Hybrid Unified Analysis of Hierarchical Scattering

Modern scattering facilities can produce data over 10-orders of size enabling, for the first time, understanding of hierarchical assembly and offering structural and thermodynamic metrics correlated with important properties and growth processes. For disordered, polydisperse hierarchical materials such as carbon black, silica, synthetic polymers, and pigments the Unified Scattering Function has been widely used [1,2]. Construction of hierarchical materials from narrow-distribution structures such as spherical, lamellar, and cylindrical primary particles and micelles/vesicles can be described using a hybrid approach where the primary (and secondary) structural level(s) is (are) described by conventional, structural functions, while the hierarchical assembly at larger scales can be modeled using Unified structural levels linked by a calculation of the primary radius of gyration.
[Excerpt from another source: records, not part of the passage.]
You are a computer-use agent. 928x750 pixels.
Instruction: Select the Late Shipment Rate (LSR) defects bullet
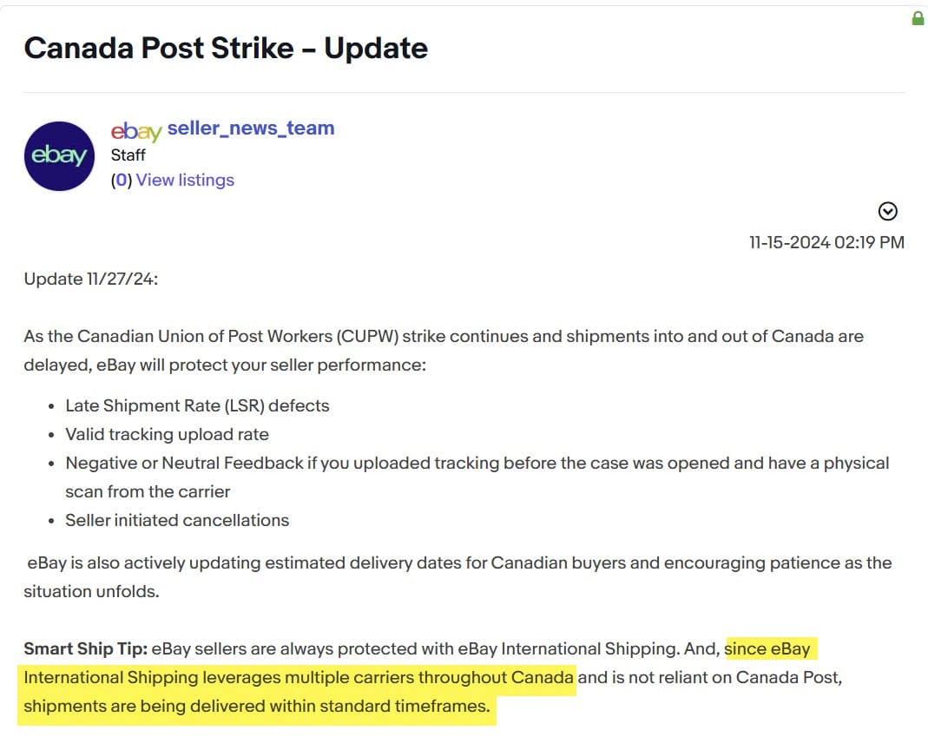pos(197,405)
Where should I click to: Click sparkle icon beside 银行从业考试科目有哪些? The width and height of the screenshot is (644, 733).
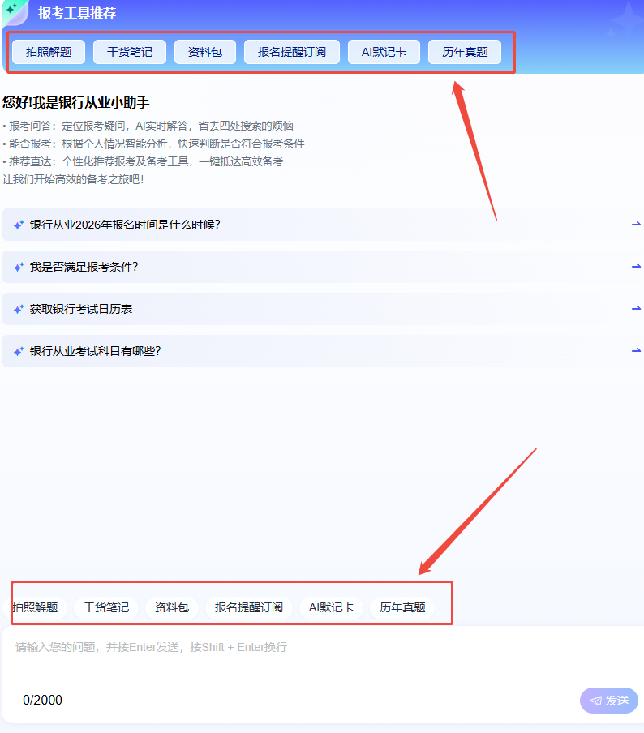point(19,351)

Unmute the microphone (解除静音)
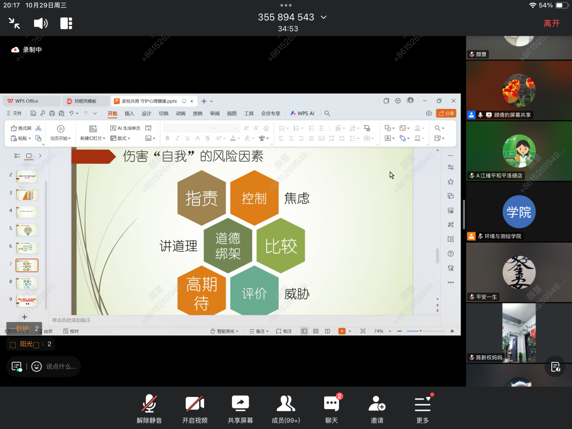149,409
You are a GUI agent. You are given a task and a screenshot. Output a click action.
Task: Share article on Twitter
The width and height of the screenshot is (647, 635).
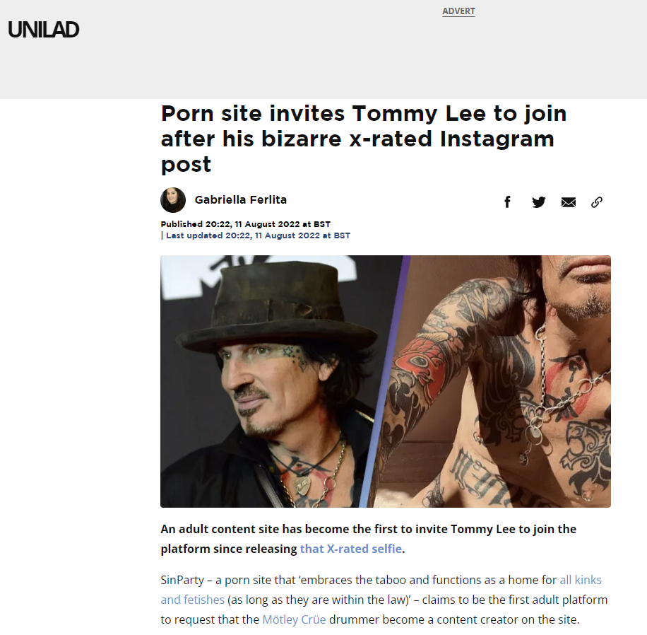[x=538, y=202]
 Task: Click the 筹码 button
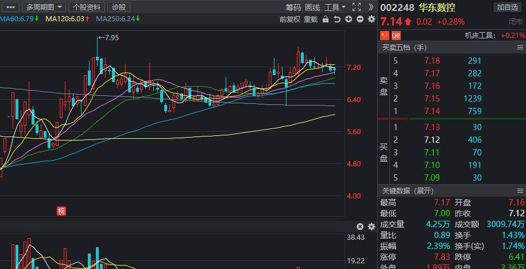[x=293, y=7]
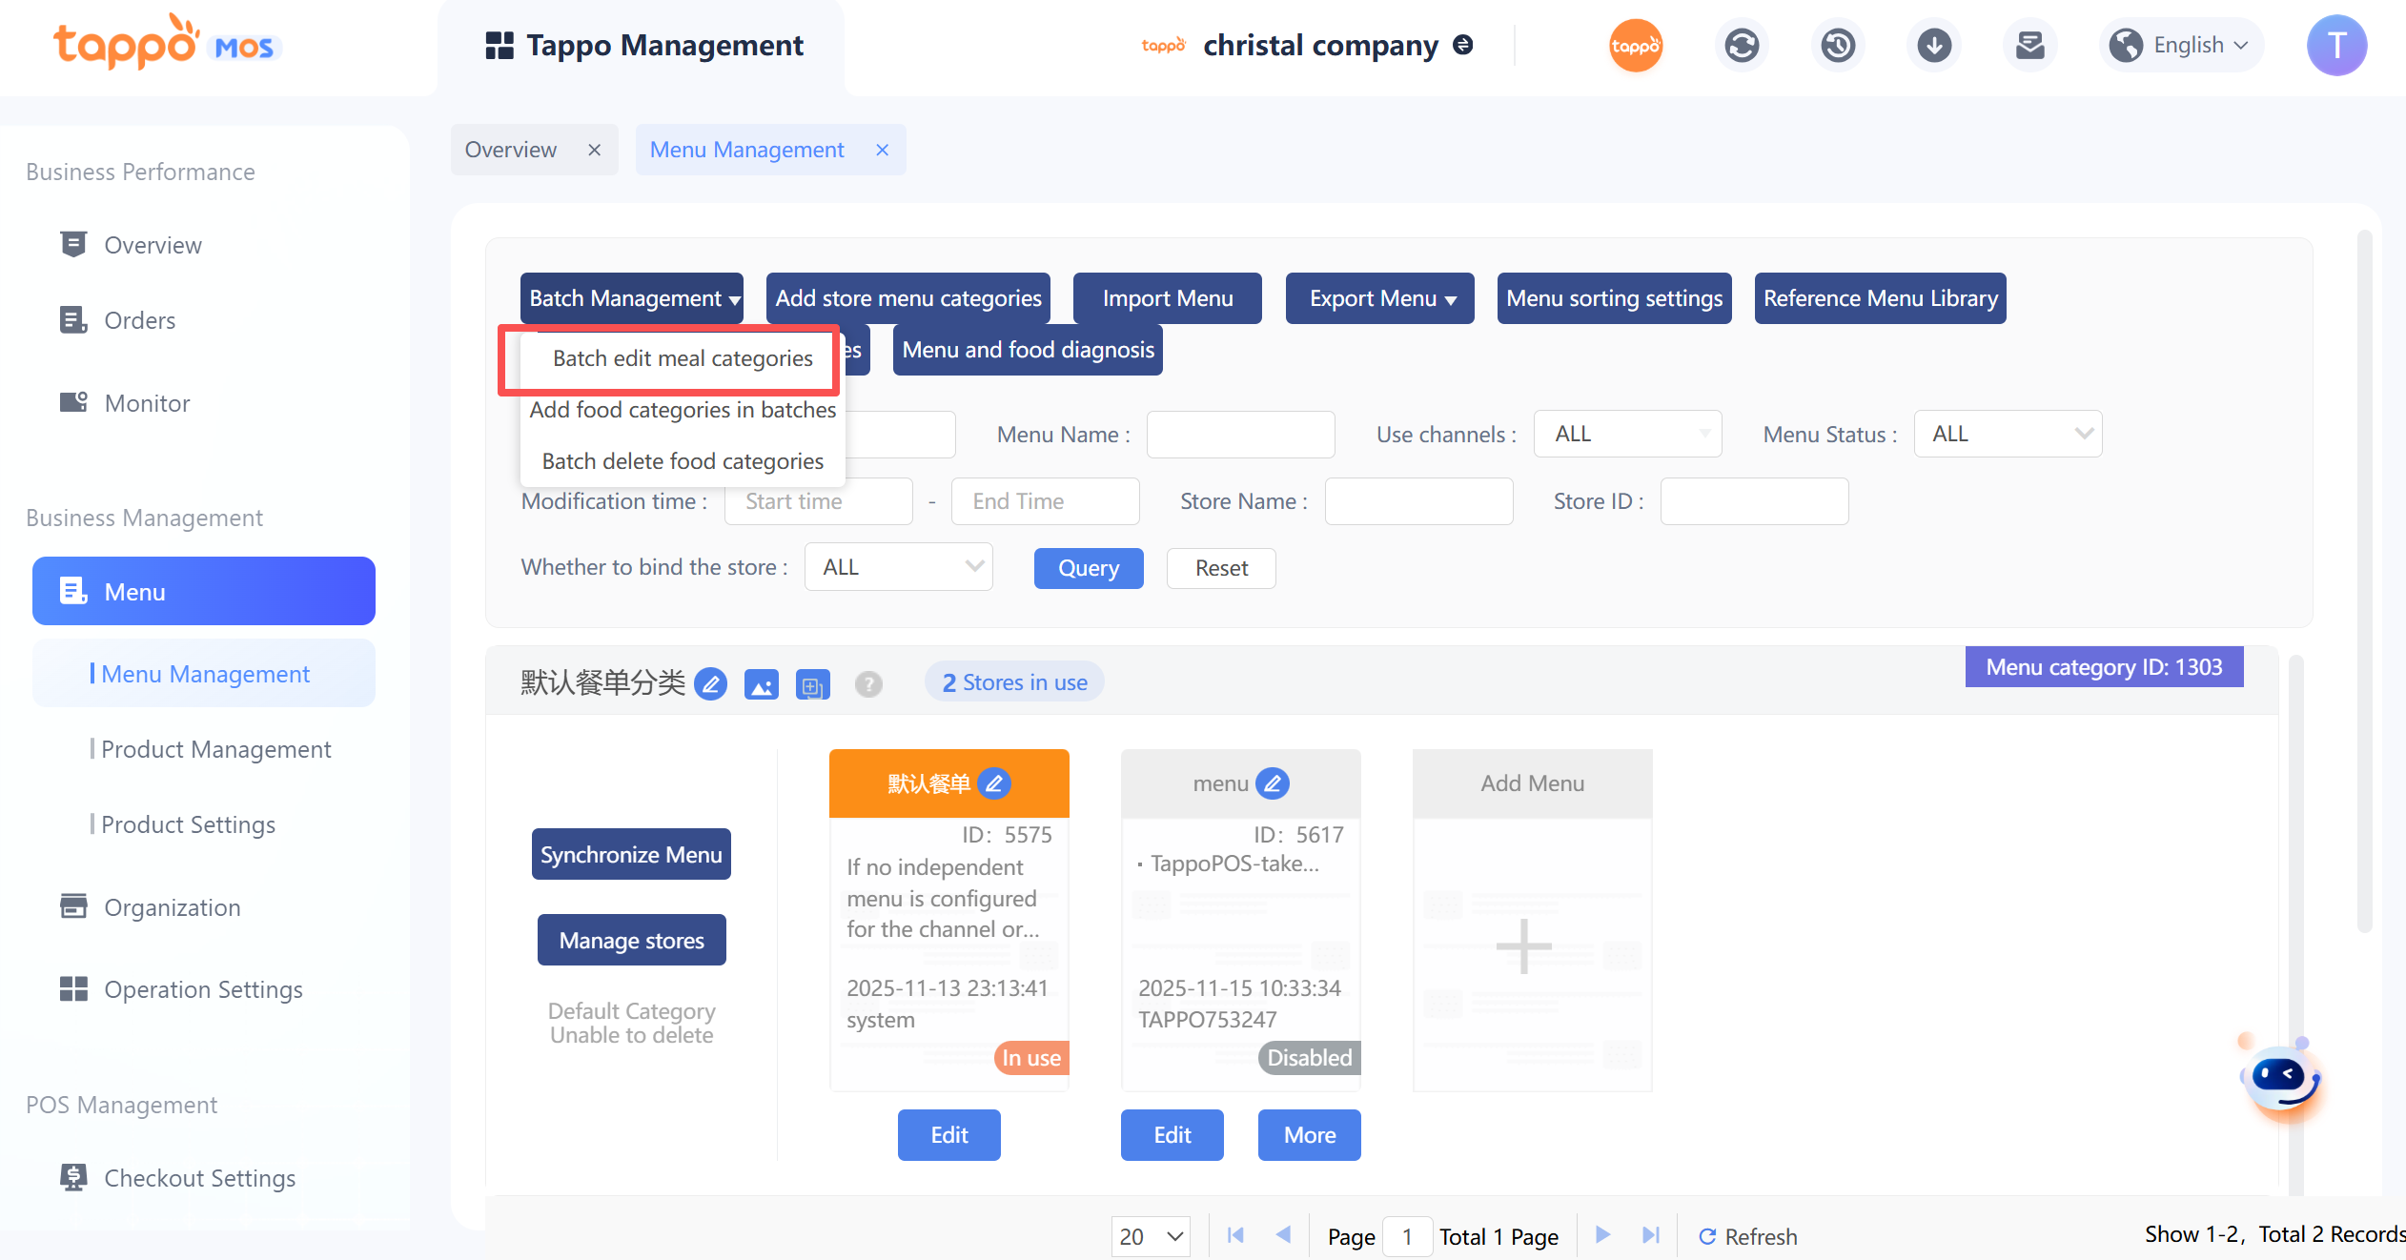Screen dimensions: 2406x1260
Task: Click the download arrow icon in header
Action: 1934,46
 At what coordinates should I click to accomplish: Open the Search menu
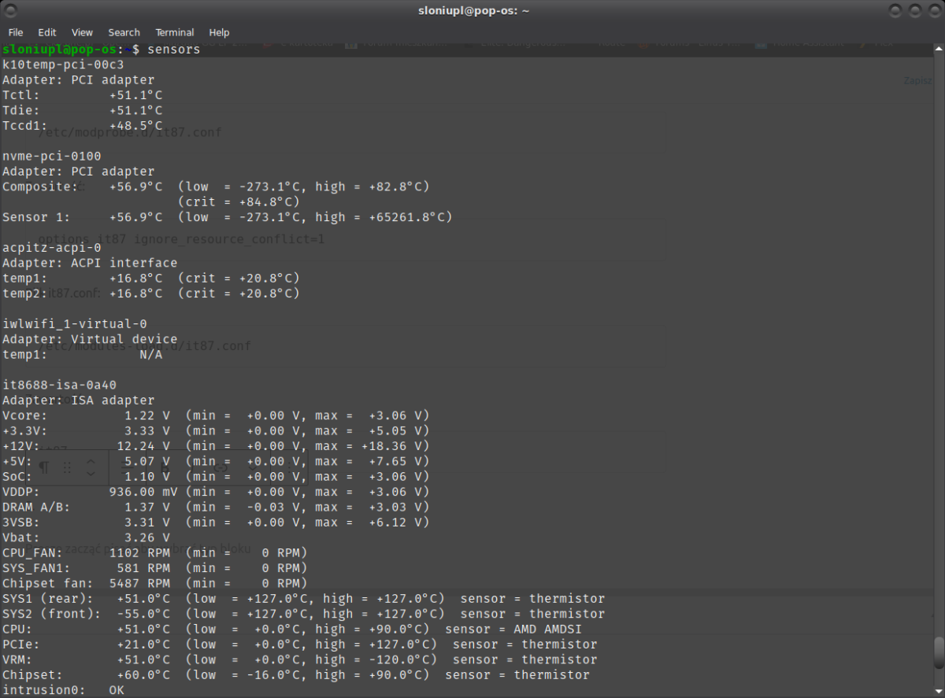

Examples are shown for worm-like micelles [3], polydisperse spherical aggregates [4], and polymeric lamellar crystal assemblies [5], accessing the dimensionality, branch number, length, degree of dispersion, network percoloation, width of lamellae and thermodynamic compatibility.



1) Beaucage G J. Appl. Cryst. 28 717-728 (1995).

2) Beaucage G PRE 70 031401 (2004).

3) Vogtt K,Beaucage G, Jiang HQ Langmuir 31 8228-8234 (2015).

4) Manning J, Brambila C, Rishi K, Beaucage G, Davies G-L, Patwardhan S, submitted ACS Sus. Chem. Eng.(2023).

5) Camara M, Rishi K, Beaucage G, Sukumaran SK Polymer 237 124281 (2021).